Lodovico Festa ci ha regalato da alcuni anni non più soltanto la sua straordinaria intelligenza consegnata alle brevi note che scrive per Tempi e alle corpose ricerche condensate in sapidi saggi per Studi Cattolici, ma anche una vena di scrittore tout court, che potremmo definire di romanziere d’alta classe, se essa non si mimetizzasse sotto la veste di autore di romanzi polizieschi. È in libreria da qualche giorno il quarto dei libri di questa sorta di storia italiana vista sotto le lenti dell’intrigante giallista che si nasconde nei panni dell’ingegner Mario Cavenaghi, già probiviro di un PCI milanese descritto nella sua storia declinante recente, con un acume festiano tipico della grande sociologia e dell’arte della politica di cui il nostro autore è insuperato maestro. Quel PCI sembrerebbe ormai scomparso, ma invece è ben vivo nell’anima dei suoi antichi militanti, isolati e sperduti solo nell’immaginario dei più, ma pronti a ritrovare se stessi e i legami fraterni di fronte all’ingiustizia e al pericolo di veder disperdere ciò che neppure l’errata scelta dell’altro PCI ha potuto sradicare.



L’altro PCI: non quello di cui i personaggi positivi di Festa sono il ritratto dignitoso e imperituro come la loro formazione spirituale. L’altro PCI fu ed è – per quel che ne rimane sotto altre spoglie – quello che cedette e vendette l’anima a una magistratura strumento tra il consapevole e il fanatizzato di quel grande disegno anti-italiano che fu l’inganno di Tangentopoli.



E di una nuova tappa di questa storia si tratta in Freddo al cuore (Marsilio, 2024), ultima illuminante fatica di Festa. Siamo nel 1994, nei rigagnoli di Tangentopoli ancora ben vivi e l’assassinio di un vecchio quadro comunista è al centro sia delle macchine oliate delle amministrazioni e delle società economiche municipali sia delle reti della mafia radicatasi in Lombardia negli anni Sessanta. Le infelici scelte repressive che si compirono allora, anziché isolare, radicarono il potere di una criminalità antropologicamente piuttosto che economicisticamente fondata, e ne garantirono la riperpetuazione. Il PCI combatté quel fenomeno, ma non poté non esserne sfiorato.

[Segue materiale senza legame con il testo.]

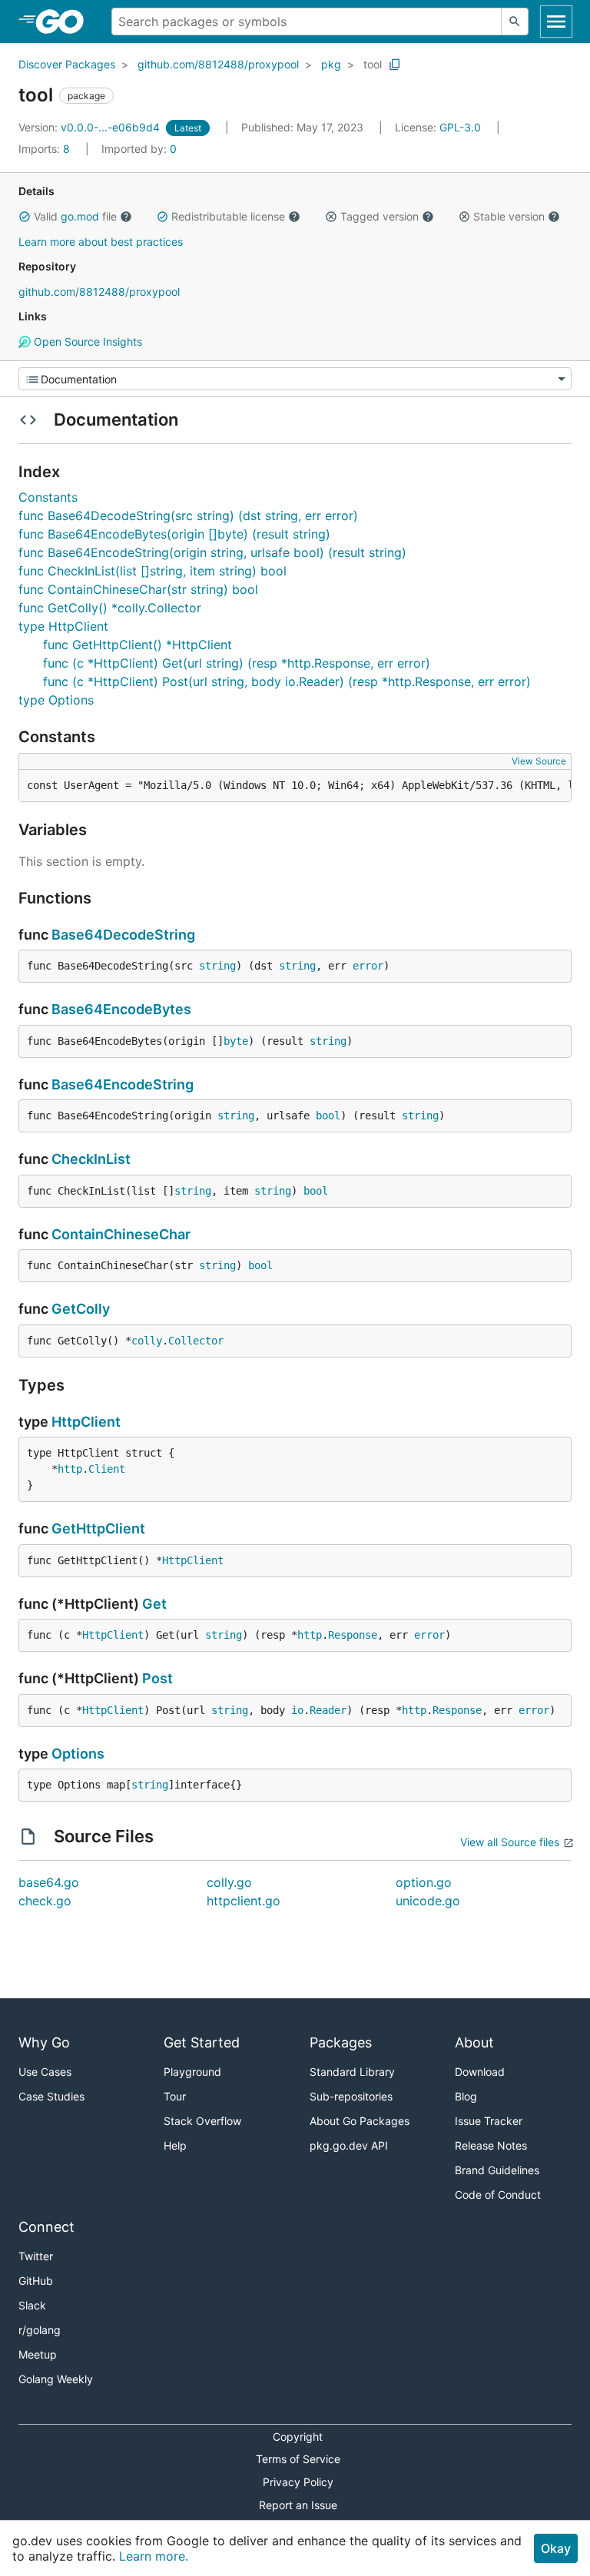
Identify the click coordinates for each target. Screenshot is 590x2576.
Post (157, 1678)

Il libro di Festa è il canto doloroso di come in quel contesto poté affermarsi via via la disgregazione sempre più profonda del patrimonio morale di un comunismo collante sociale, emancipatore e integratore anche degli immigrati che giunsero in quegli anni in Lombardia e che il PCI seppe trasformare in militanti tra loro legati da affinità amicali e rispettosi della legge e dell’ordine più di quanto comunemente si pensi e si sia pensato.

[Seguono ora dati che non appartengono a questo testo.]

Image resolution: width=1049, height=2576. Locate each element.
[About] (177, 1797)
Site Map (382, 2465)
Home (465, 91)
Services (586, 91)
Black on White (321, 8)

Ed è proprio in questo intreccio tra valori rivoluzionari e valori nazionali che si dipana il segreto ordito del libro sapientemente intessuto da Festa, con effetti sconcertanti che non mancano di illuminare legami internazionali in quella lotta per il dominio del mondo che ora è evidente sotto i nostri occhi. Non togliamo il gusto della sorpresa al lettore. Ma non si può non dire che quest’ultima fatica di Festa disvela un disagio che non è morale, ma è quello della nostalgia affettiva di un mondo di valori ormai scomparsi e vivi, tanto più per questo, in un ricordo che tocca livelli di un intimo dolore che solo la moralità conservata ancora gelosamente dall’autore e dai suoi più fedeli lettori – tra i quali ha l’onore di annoverarsi chi scrive – può consentire con vivo rimpianto di comprendere.